_Material for this task:_
┏━━
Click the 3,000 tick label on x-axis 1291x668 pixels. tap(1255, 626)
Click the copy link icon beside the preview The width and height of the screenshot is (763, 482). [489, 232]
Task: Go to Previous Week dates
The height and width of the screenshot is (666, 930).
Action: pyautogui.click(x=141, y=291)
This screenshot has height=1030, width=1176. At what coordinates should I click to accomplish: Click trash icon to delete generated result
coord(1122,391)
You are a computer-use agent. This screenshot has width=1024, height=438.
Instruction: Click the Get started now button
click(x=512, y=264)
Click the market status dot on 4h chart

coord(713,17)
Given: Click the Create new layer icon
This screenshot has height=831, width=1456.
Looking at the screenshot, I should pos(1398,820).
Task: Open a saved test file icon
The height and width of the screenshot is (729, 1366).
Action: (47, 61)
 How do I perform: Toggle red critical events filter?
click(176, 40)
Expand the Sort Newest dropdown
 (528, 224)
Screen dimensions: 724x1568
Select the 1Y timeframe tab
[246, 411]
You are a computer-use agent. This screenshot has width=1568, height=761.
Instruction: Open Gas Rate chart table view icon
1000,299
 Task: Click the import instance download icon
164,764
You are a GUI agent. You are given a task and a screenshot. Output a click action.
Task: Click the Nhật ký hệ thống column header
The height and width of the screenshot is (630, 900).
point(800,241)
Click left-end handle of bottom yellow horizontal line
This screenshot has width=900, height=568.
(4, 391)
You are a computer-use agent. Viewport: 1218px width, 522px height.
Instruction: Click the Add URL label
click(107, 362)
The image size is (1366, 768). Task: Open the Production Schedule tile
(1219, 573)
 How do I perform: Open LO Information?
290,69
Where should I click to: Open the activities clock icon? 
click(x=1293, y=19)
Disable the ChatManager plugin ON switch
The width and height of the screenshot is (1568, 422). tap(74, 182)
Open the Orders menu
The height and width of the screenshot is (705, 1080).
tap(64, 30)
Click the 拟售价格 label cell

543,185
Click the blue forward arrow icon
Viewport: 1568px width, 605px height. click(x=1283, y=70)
┗━━
_Aim:_ Arrange every line of the records as a JSON list of strings, one string per line, with blank lines omitted.

_Answer to the problem:_
[
  "Click the 3,000 tick label on x-axis 1291x668 pixels. tap(1255, 626)",
  "Click the copy link icon beside the preview The width and height of the screenshot is (763, 482). [489, 232]",
  "Task: Go to Previous Week dates",
  "The height and width of the screenshot is (666, 930).",
  "Action: pyautogui.click(x=141, y=291)",
  "This screenshot has height=1030, width=1176. At what coordinates should I click to accomplish: Click trash icon to delete generated result",
  "coord(1122,391)",
  "You are a computer-use agent. This screenshot has width=1024, height=438.",
  "Instruction: Click the Get started now button",
  "click(x=512, y=264)",
  "Click the market status dot on 4h chart",
  "coord(713,17)",
  "Given: Click the Create new layer icon",
  "This screenshot has height=831, width=1456.",
  "Looking at the screenshot, I should pos(1398,820).",
  "Task: Open a saved test file icon",
  "The height and width of the screenshot is (729, 1366).",
  "Action: (47, 61)",
  " How do I perform: Toggle red critical events filter?",
  "click(176, 40)",
  "Expand the Sort Newest dropdown",
  " (528, 224)",
  "Screen dimensions: 724x1568",
  "Select the 1Y timeframe tab",
  "[246, 411]",
  "You are a computer-use agent. This screenshot has width=1568, height=761.",
  "Instruction: Open Gas Rate chart table view icon",
  "1000,299",
  " Task: Click the import instance download icon",
  "164,764",
  "You are a GUI agent. You are given a task and a screenshot. Output a click action.",
  "Task: Click the Nhật ký hệ thống column header",
  "The height and width of the screenshot is (630, 900).",
  "point(800,241)",
  "Click left-end handle of bottom yellow horizontal line",
  "This screenshot has width=900, height=568.",
  "(4, 391)",
  "You are a computer-use agent. Viewport: 1218px width, 522px height.",
  "Instruction: Click the Add URL label",
  "click(107, 362)",
  "The image size is (1366, 768). Task: Open the Production Schedule tile",
  "(1219, 573)",
  " How do I perform: Open LO Information?",
  "290,69",
  "Where should I click to: Open the activities clock icon? ",
  "click(x=1293, y=19)",
  "Disable the ChatManager plugin ON switch",
  "The width and height of the screenshot is (1568, 422). tap(74, 182)",
  "Open the Orders menu",
  "The height and width of the screenshot is (705, 1080).",
  "tap(64, 30)",
  "Click the 拟售价格 label cell",
  "543,185",
  "Click the blue forward arrow icon",
  "Viewport: 1568px width, 605px height. click(x=1283, y=70)"
]